§ **What you are asked to do**: Your copy starts at the line containing "Image resolution: width=1169" and ends at the last line below. Copy exactly, without pictures.
********************
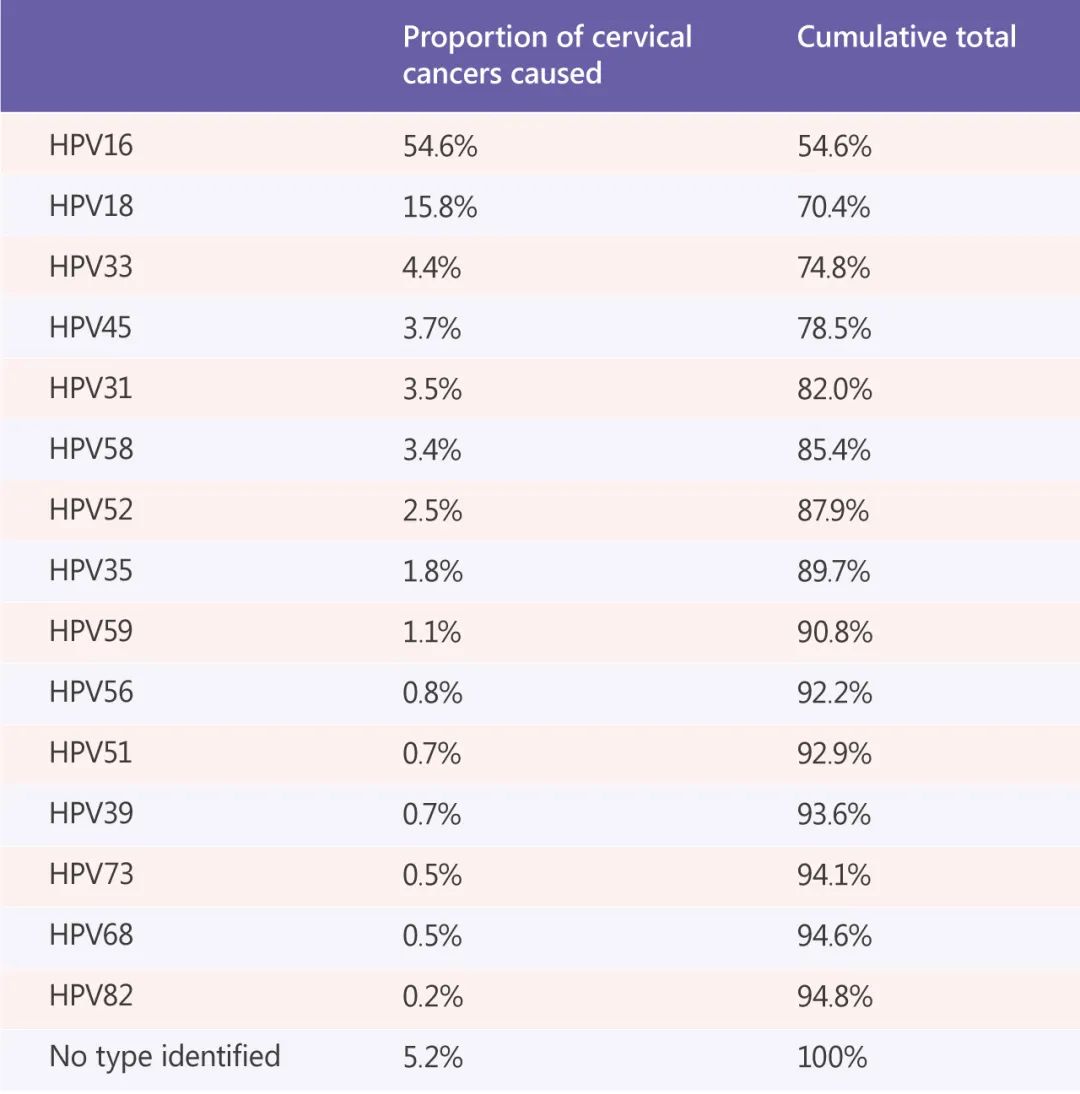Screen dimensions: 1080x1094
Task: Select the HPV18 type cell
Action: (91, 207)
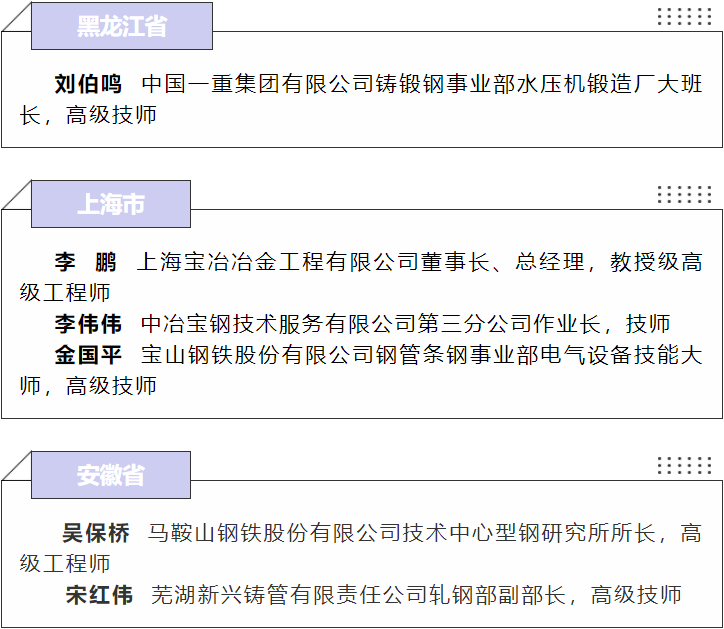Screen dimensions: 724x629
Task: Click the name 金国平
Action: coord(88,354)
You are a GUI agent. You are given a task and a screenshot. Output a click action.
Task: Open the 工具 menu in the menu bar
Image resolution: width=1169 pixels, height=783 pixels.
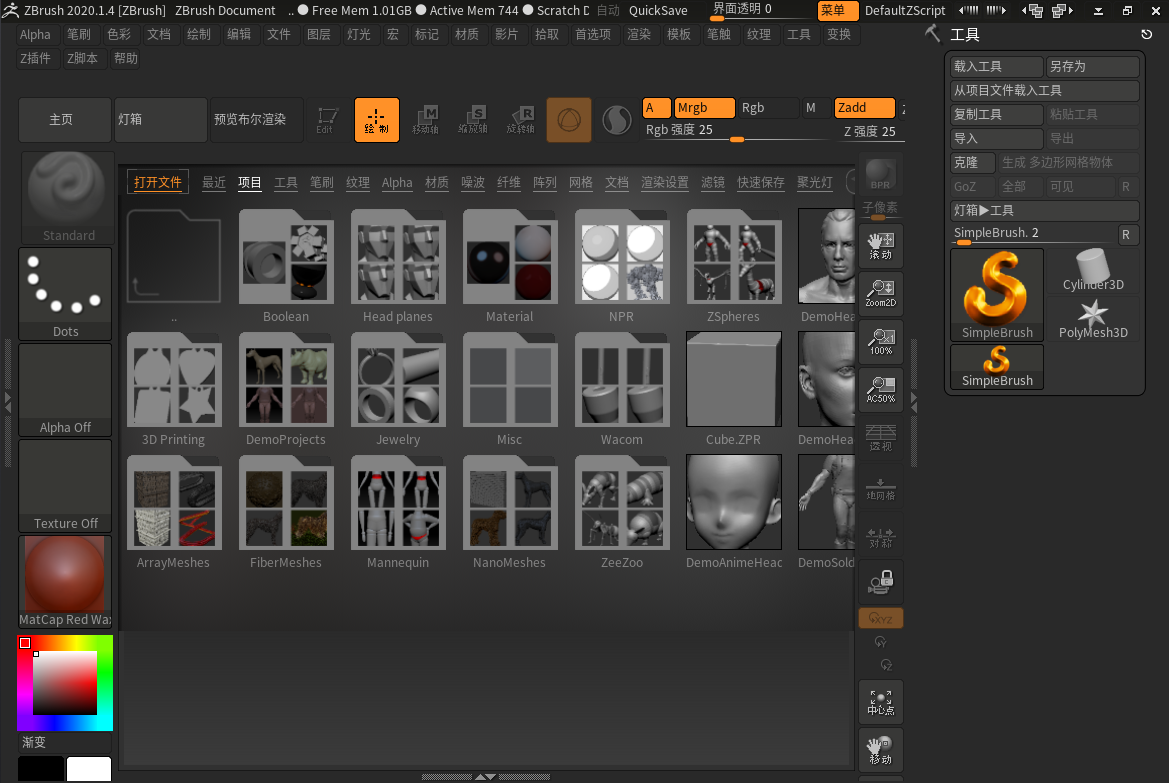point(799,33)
********************
§ **Expected answer**:
Image resolution: width=1169 pixels, height=783 pixels.
point(799,33)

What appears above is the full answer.